- AVAILABLE DATA
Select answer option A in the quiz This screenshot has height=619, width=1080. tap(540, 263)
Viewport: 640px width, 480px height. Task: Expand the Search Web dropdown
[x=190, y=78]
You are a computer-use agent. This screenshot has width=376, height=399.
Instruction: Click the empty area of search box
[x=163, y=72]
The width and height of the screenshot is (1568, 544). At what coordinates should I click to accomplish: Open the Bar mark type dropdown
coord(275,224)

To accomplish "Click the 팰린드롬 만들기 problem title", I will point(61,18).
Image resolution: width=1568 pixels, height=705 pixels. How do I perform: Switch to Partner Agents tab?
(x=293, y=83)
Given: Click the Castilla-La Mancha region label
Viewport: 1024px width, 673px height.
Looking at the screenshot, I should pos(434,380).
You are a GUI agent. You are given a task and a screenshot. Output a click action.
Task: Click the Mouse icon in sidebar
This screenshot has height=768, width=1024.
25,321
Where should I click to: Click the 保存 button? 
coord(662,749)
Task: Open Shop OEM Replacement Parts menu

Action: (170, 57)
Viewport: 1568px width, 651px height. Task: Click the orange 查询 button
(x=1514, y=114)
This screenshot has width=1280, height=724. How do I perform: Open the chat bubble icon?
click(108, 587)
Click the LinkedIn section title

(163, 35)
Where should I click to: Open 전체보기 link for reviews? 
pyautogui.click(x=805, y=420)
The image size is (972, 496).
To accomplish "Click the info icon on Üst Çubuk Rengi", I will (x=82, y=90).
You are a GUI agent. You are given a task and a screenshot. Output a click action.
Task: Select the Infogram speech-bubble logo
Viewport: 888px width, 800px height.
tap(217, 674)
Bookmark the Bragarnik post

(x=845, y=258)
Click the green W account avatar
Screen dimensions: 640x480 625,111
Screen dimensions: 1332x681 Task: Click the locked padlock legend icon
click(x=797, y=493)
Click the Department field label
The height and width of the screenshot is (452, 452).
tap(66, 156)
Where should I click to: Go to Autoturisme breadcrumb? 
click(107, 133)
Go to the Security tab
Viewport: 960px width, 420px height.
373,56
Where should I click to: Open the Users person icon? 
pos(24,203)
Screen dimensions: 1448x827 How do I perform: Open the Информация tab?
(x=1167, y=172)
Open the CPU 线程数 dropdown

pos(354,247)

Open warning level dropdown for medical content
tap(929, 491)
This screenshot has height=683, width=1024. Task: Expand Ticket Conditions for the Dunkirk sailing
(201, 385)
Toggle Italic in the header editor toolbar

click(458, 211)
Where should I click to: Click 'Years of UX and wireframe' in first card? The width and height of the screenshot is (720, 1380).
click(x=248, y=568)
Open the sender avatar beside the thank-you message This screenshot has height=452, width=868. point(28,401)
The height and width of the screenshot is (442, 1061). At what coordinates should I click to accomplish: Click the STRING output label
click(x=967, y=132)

- PROBLEM DETAILS
All lines from the first line of the listing above through the line containing "Given: Click the" are to be retyped exactly. Leave out any other line.

- RESPONSE TO THIS EXERCISE
Select answer option A in the quiz This screenshot has height=619, width=1080. tap(540, 263)
Viewport: 640px width, 480px height. Task: Expand the Search Web dropdown
[x=190, y=78]
You are a computer-use agent. This screenshot has width=376, height=399.
Instruction: Click the empty area of search box
[x=163, y=72]
The width and height of the screenshot is (1568, 544). At what coordinates should I click to accomplish: Open the Bar mark type dropdown
coord(275,224)

To accomplish "Click the 팰린드롬 만들기 problem title", I will point(61,18).
Image resolution: width=1568 pixels, height=705 pixels. How do I perform: Switch to Partner Agents tab?
(x=293, y=83)
Given: Click the Castilla-La Mancha region label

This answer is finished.